▸ Supplied material:
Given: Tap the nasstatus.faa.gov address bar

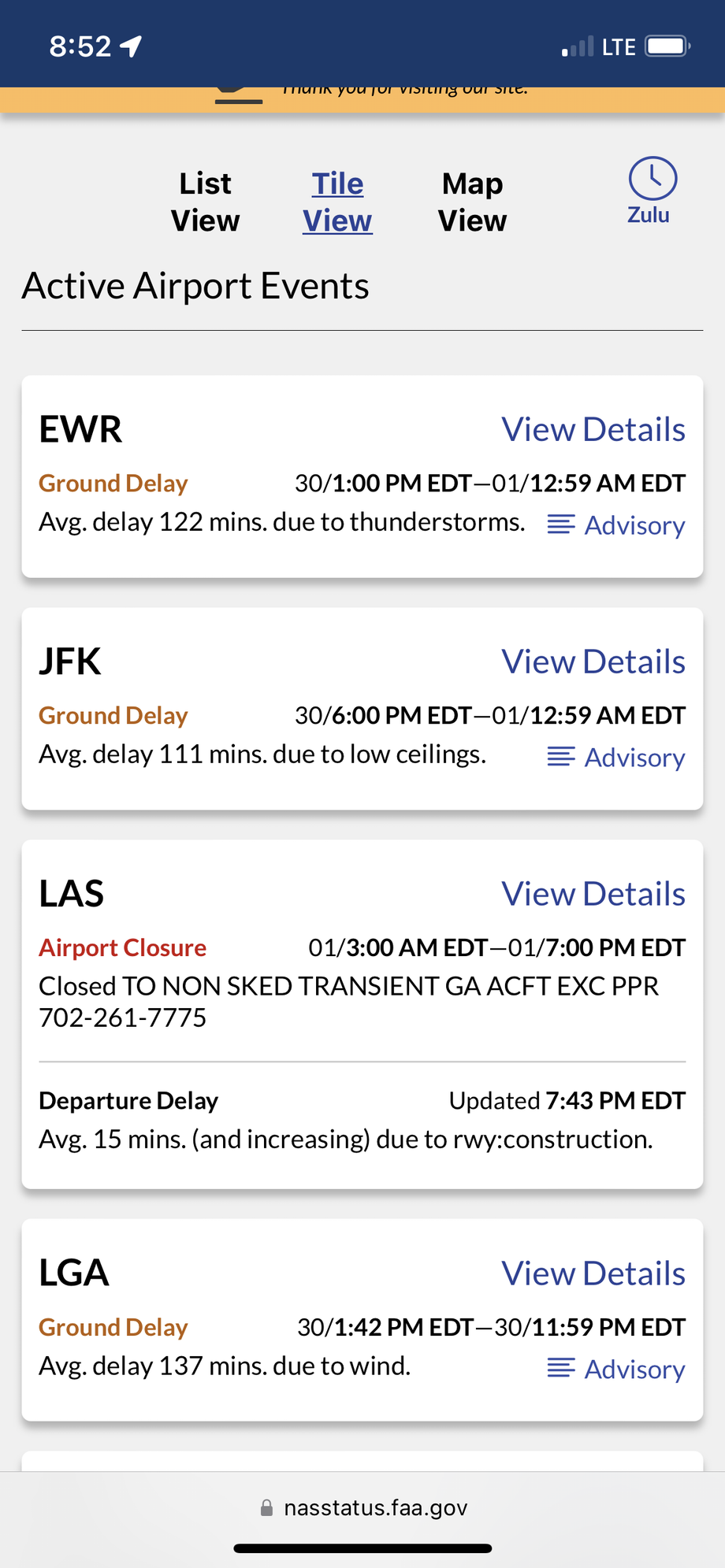Looking at the screenshot, I should [375, 1508].
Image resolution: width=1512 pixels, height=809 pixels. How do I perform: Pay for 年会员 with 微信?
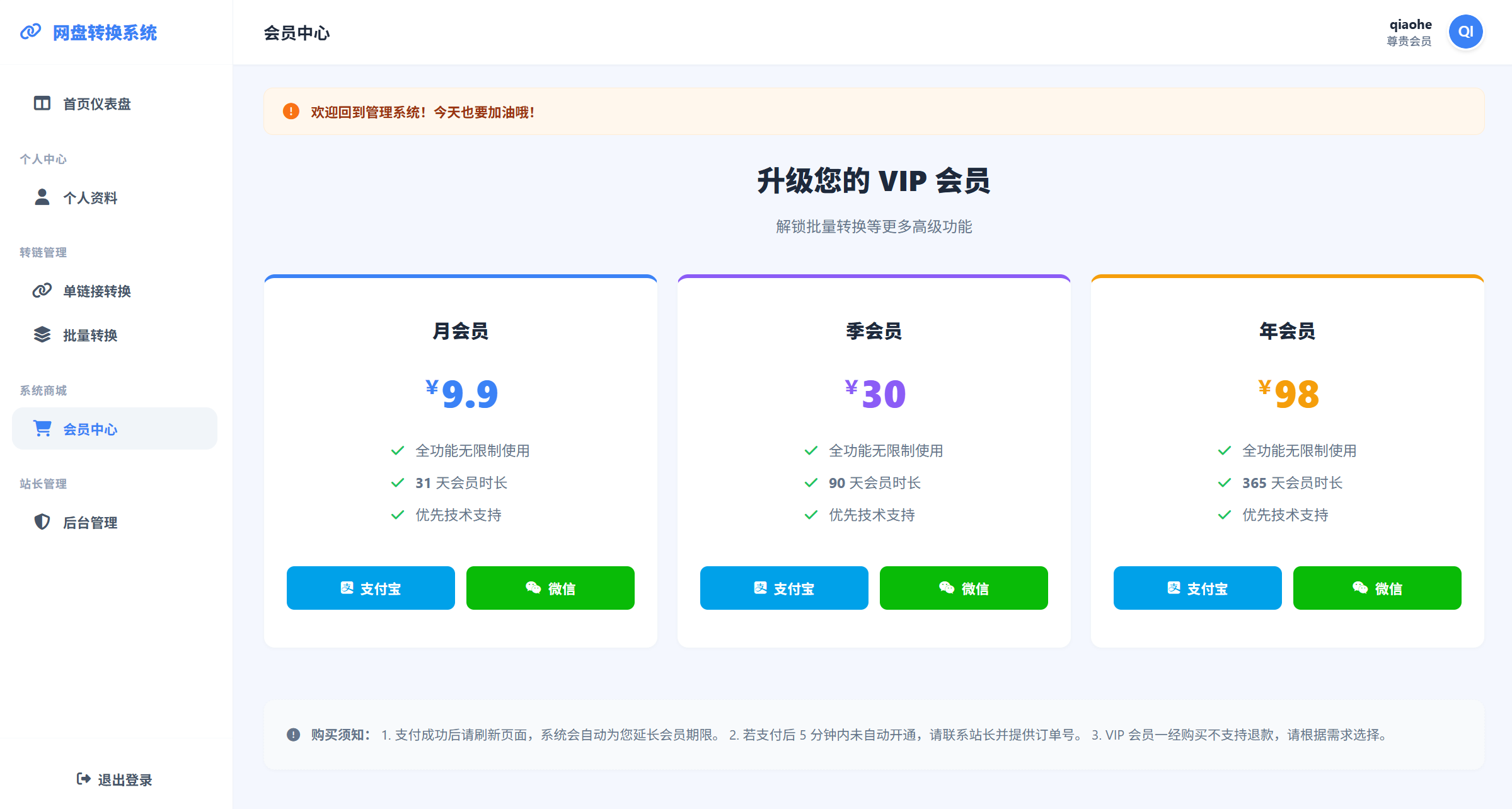1377,588
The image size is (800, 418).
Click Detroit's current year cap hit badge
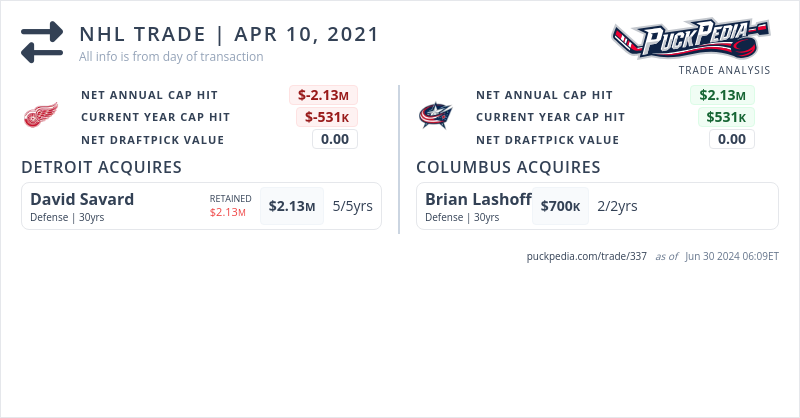327,117
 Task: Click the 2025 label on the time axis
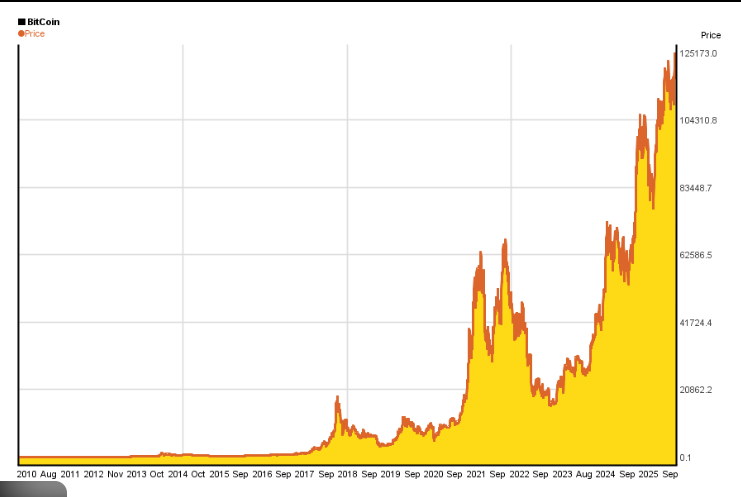click(x=649, y=473)
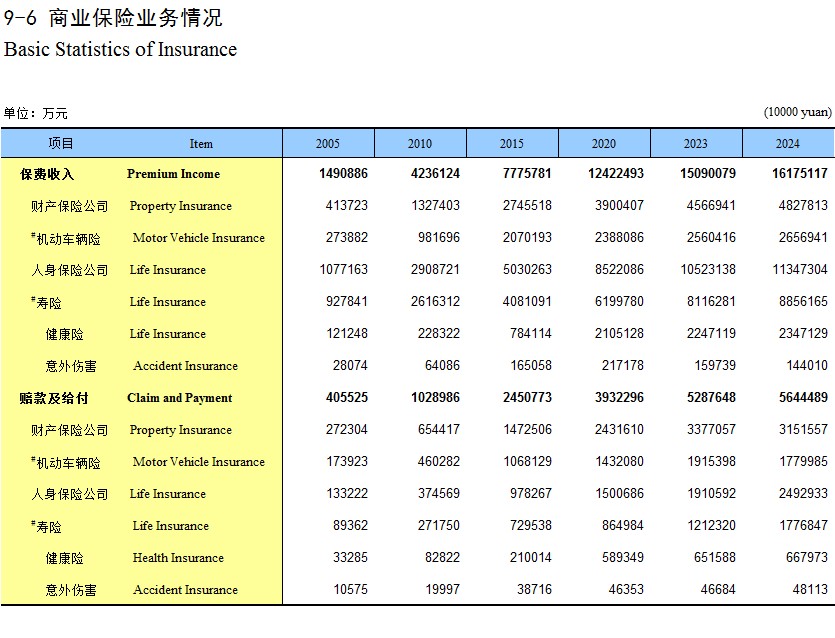Click Claim and Payment 2005 value 405525
Image resolution: width=835 pixels, height=638 pixels.
coord(347,398)
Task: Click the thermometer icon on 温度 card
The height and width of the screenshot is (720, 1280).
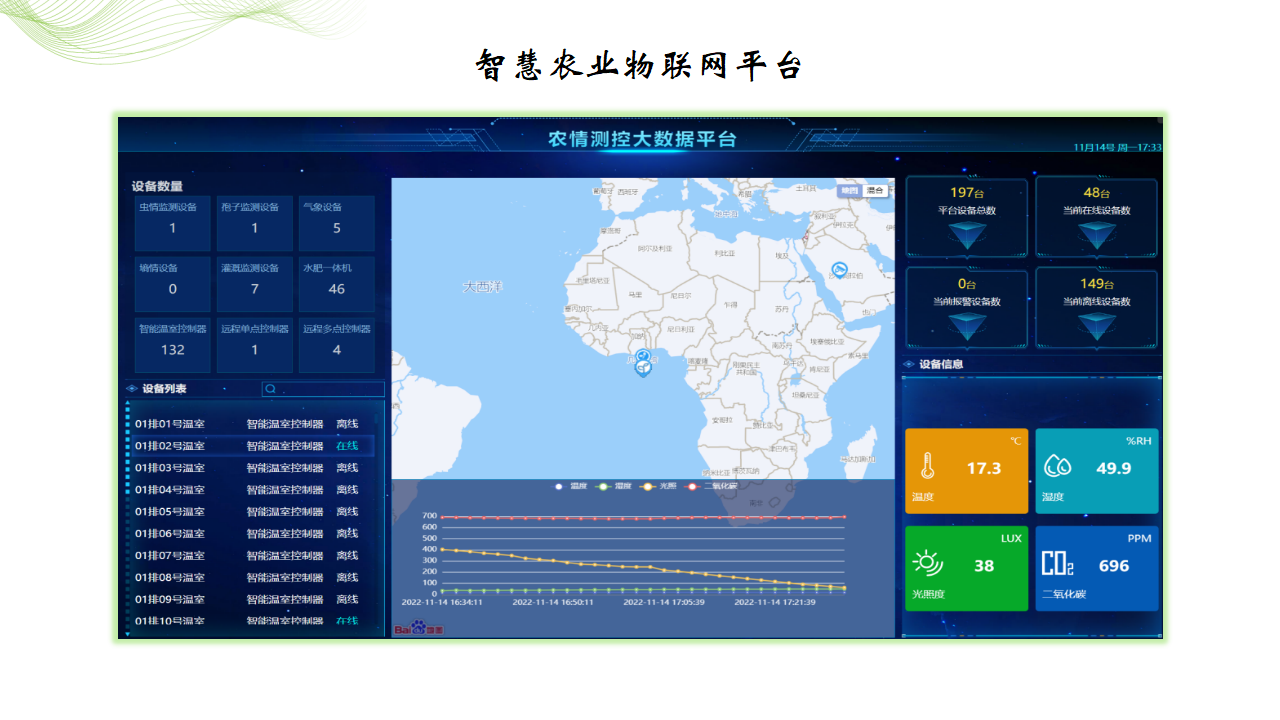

▸ Problem to work on:
Repeat everything from the line containing "The image size is (800, 418)." down to the end of the lines above, leaving out the pictures.

▸ Exercise answer:
The image size is (800, 418).
Click Detroit's current year cap hit badge
327,117
 Task: Click the 2025 label on the time axis
click(x=649, y=473)
Click Claim and Payment 2005 value 405525
Image resolution: width=835 pixels, height=638 pixels.
coord(347,398)
Task: Click the thermometer icon on 温度 card
The height and width of the screenshot is (720, 1280).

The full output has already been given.